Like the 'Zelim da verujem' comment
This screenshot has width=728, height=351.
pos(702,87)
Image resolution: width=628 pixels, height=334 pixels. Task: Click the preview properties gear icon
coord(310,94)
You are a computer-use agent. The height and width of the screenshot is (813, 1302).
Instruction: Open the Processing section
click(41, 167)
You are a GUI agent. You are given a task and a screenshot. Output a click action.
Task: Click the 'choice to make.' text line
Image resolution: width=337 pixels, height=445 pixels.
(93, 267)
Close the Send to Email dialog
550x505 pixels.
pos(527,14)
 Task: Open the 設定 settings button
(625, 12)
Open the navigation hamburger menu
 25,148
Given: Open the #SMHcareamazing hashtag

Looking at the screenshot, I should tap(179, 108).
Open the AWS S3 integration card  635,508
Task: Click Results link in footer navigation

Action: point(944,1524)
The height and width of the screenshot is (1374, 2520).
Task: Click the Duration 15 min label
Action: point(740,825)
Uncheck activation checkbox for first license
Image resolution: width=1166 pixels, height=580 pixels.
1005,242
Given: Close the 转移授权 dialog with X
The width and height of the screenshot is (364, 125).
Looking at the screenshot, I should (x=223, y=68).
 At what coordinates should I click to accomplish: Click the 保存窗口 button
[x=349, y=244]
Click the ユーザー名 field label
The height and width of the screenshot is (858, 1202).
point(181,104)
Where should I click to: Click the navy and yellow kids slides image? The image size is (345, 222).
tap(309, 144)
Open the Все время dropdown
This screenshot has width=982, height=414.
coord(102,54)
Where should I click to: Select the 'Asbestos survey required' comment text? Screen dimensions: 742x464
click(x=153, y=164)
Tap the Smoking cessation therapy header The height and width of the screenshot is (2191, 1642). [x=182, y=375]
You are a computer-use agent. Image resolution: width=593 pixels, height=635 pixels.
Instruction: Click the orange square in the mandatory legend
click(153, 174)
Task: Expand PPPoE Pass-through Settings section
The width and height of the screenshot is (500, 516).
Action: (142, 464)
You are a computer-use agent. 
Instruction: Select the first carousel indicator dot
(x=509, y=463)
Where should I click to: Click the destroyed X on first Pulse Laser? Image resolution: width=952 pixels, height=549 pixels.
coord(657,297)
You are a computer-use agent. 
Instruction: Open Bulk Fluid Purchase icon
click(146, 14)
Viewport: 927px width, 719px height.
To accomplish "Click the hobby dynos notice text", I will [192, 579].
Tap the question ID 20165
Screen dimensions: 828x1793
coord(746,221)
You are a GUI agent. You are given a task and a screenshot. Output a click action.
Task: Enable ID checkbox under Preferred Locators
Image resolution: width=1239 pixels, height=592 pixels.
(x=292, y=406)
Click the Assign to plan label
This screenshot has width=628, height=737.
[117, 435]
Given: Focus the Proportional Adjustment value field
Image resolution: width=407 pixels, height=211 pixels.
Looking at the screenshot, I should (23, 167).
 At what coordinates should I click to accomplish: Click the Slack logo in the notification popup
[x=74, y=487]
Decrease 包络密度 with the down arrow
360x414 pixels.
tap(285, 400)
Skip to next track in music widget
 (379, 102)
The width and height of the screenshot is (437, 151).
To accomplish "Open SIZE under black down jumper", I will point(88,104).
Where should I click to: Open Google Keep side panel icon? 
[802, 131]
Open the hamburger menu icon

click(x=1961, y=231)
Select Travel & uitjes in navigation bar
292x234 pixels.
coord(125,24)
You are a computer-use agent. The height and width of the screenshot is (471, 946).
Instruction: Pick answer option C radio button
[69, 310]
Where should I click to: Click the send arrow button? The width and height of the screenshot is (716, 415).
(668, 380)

> **Stated task**: Retype all of the records above, keeping every line exactly the same.

> **Expected output**:
Like the 'Zelim da verujem' comment
This screenshot has width=728, height=351.
pos(702,87)
Image resolution: width=628 pixels, height=334 pixels. Task: Click the preview properties gear icon
coord(310,94)
You are a computer-use agent. The height and width of the screenshot is (813, 1302).
Instruction: Open the Processing section
click(41, 167)
You are a GUI agent. You are given a task and a screenshot. Output a click action.
Task: Click the 'choice to make.' text line
Image resolution: width=337 pixels, height=445 pixels.
(93, 267)
Close the Send to Email dialog
550x505 pixels.
pos(527,14)
 Task: Open the 設定 settings button
(625, 12)
Open the navigation hamburger menu
 25,148
Given: Open the #SMHcareamazing hashtag

Looking at the screenshot, I should tap(179, 108).
Open the AWS S3 integration card  635,508
Task: Click Results link in footer navigation

Action: point(944,1524)
The height and width of the screenshot is (1374, 2520).
Task: Click the Duration 15 min label
Action: point(740,825)
Uncheck activation checkbox for first license
Image resolution: width=1166 pixels, height=580 pixels.
1005,242
Given: Close the 转移授权 dialog with X
The width and height of the screenshot is (364, 125).
Looking at the screenshot, I should (x=223, y=68).
 At what coordinates should I click to accomplish: Click the 保存窗口 button
[x=349, y=244]
Click the ユーザー名 field label
The height and width of the screenshot is (858, 1202).
point(181,104)
Where should I click to: Click the navy and yellow kids slides image? The image size is (345, 222).
tap(309, 144)
Open the Все время dropdown
This screenshot has width=982, height=414.
coord(102,54)
Where should I click to: Select the 'Asbestos survey required' comment text? Screen dimensions: 742x464
click(x=153, y=164)
Tap the Smoking cessation therapy header The height and width of the screenshot is (2191, 1642). [x=182, y=375]
You are a computer-use agent. Image resolution: width=593 pixels, height=635 pixels.
Instruction: Click the orange square in the mandatory legend
click(153, 174)
Task: Expand PPPoE Pass-through Settings section
The width and height of the screenshot is (500, 516).
Action: (142, 464)
You are a computer-use agent. 
Instruction: Select the first carousel indicator dot
(x=509, y=463)
Where should I click to: Click the destroyed X on first Pulse Laser? Image resolution: width=952 pixels, height=549 pixels.
coord(657,297)
You are a computer-use agent. 
Instruction: Open Bulk Fluid Purchase icon
click(146, 14)
Viewport: 927px width, 719px height.
To accomplish "Click the hobby dynos notice text", I will [192, 579].
Tap the question ID 20165
Screen dimensions: 828x1793
coord(746,221)
You are a GUI agent. You are given a task and a screenshot. Output a click action.
Task: Enable ID checkbox under Preferred Locators
Image resolution: width=1239 pixels, height=592 pixels.
(x=292, y=406)
Click the Assign to plan label
This screenshot has width=628, height=737.
[117, 435]
Given: Focus the Proportional Adjustment value field
Image resolution: width=407 pixels, height=211 pixels.
Looking at the screenshot, I should (23, 167).
 At what coordinates should I click to accomplish: Click the Slack logo in the notification popup
[x=74, y=487]
Decrease 包络密度 with the down arrow
360x414 pixels.
tap(285, 400)
Skip to next track in music widget
 (379, 102)
The width and height of the screenshot is (437, 151).
To accomplish "Open SIZE under black down jumper", I will point(88,104).
Where should I click to: Open Google Keep side panel icon? 
[802, 131]
Open the hamburger menu icon

click(x=1961, y=231)
Select Travel & uitjes in navigation bar
292x234 pixels.
coord(125,24)
You are a computer-use agent. The height and width of the screenshot is (471, 946).
Instruction: Pick answer option C radio button
[69, 310]
Where should I click to: Click the send arrow button? The width and height of the screenshot is (716, 415).
(668, 380)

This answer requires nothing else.